Receive and Give through LocalGood

LocalGood founder Desiree Vuocolo poses with photographs taken by Mindy Mastruserio of Aether Erebus Photography and a painting by Cheryl Williams.

Online artists market LocalGood is a labor of love for Desiree Vuocolo of Baywood Avenue. Vuocolo recently launched LocalGood as an avenue for local artists to sell their work in a collective space. Artists donate a portion of all of the sales to local charities and then LocalGood matches that figure dollar-for-dollar. And, each item is specially crafted by artists across the U.S., including some items made in Mt. Lebanon.  

“When you’re buying from these artists, you’re going to hear their stories, you’re going to hear their experiences, and you’re going to have a one-of-a-kind piece that your family and friends will cherish,” Vuocolo said. 

LocalGood brings together artists creating a wide array of media, from ceramics pieces to jewelry, paintings and photography. Karen Krieger, Holly Lane, who has spent the last 30 years as a full-time artist, sells everything from hand-crafted ornaments to uniquely designed accent mirrors through LocalGood. 

“It’s an easy way for you to give back. You get something for it, but you also have given something away,” she said. 

How it all started

Vuocolo, who admittedly is not an artist herself but loves going to art shows, has dreamed of creating a site like LocalGood for nearly eight years. For her, there’s something special about buying a hand-made, one-of-a-kind piece that has a story behind it. 

“I think that we’re really hungry for human connection in normal times, let alone during a pandemic when we really are longing for it,” she said. “I get chills just thinking about it, because that human element and connection makes that piece special and it’s not just a commodity.
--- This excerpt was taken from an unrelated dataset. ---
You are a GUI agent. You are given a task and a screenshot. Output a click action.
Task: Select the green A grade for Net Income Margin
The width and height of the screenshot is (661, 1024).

It suddenly becomes something that somebody’s love was poured into.” 

Knowing that many artists struggle to create their art while also marketing and selling their products, Vuocolo, who has a background in operations, knew she could help. “I thought, what better way than to be able to take my skills and give it to a community that I love and then also starting to celebrate all of the fantastic work that they do in the community,” she said. 

After moving to Mt. Lebanon three years ago, Vuocolo, a single mom who already had a lot on her plate, made new connections and—with lots of help from people near and far, including Chris Jezowicz of Not a Robot agency—she was able to get the site off the ground. With the pandemic causing art show cancellations, she found an even greater need for the site. For her, this was a passion project. 

“This has been my love letter to the community,” she said. “The mission has always been about making sure that we can help artists be self-sustaining.” 

LocalGood currently features the work of eight artists, including this accent mirror by Karen Kreiger, Holly Lane.


For Vuocolo, Mt. Lebanon turned out to be the perfect place to start her passion project. 

“What I’ve experienced in Mt. Lebanon, I’ve never experienced anything like it. This community, the outpouring of support for charitable and local places has been amazing,” she said. “People are super thoughtful and kind and they care about where their money goes and they care about supporting local.” 

Artist helping others  

The three goals of LocalGood are: 

  • Helping artists to sell their work and be self-sustaining. That means meeting them where they are, even teaching them to take photos of their work or how to upload their designs to the Internet. 
  • Creating a community among the artists so they can work together and also provide a human connection for their buyers—each artist on the site shares their own story.
  • Partnering with different charities, including the Foster Love Project in Dormont and the Western Pennsylvania/West Virginia Chapter of the Crohn’s and Colitis Foundation.

“Charities have been absolutely thrilled,” Vuocolo said, noting that during the pandemic organizations are struggling to bring in money with fundraisers canceled. Artists have been just as grateful for the opportunity. 

Krieger, who once worked as a metalsmith and now focuses on paper related pieces, said Vuocolo’s drive and passion made her want to be a part of the site. Seeing that the site partnered with The Foster Love Project personally resonated with Kreiger, who has an adopted daughter. 

“I want to support that in any way that I can,” she said.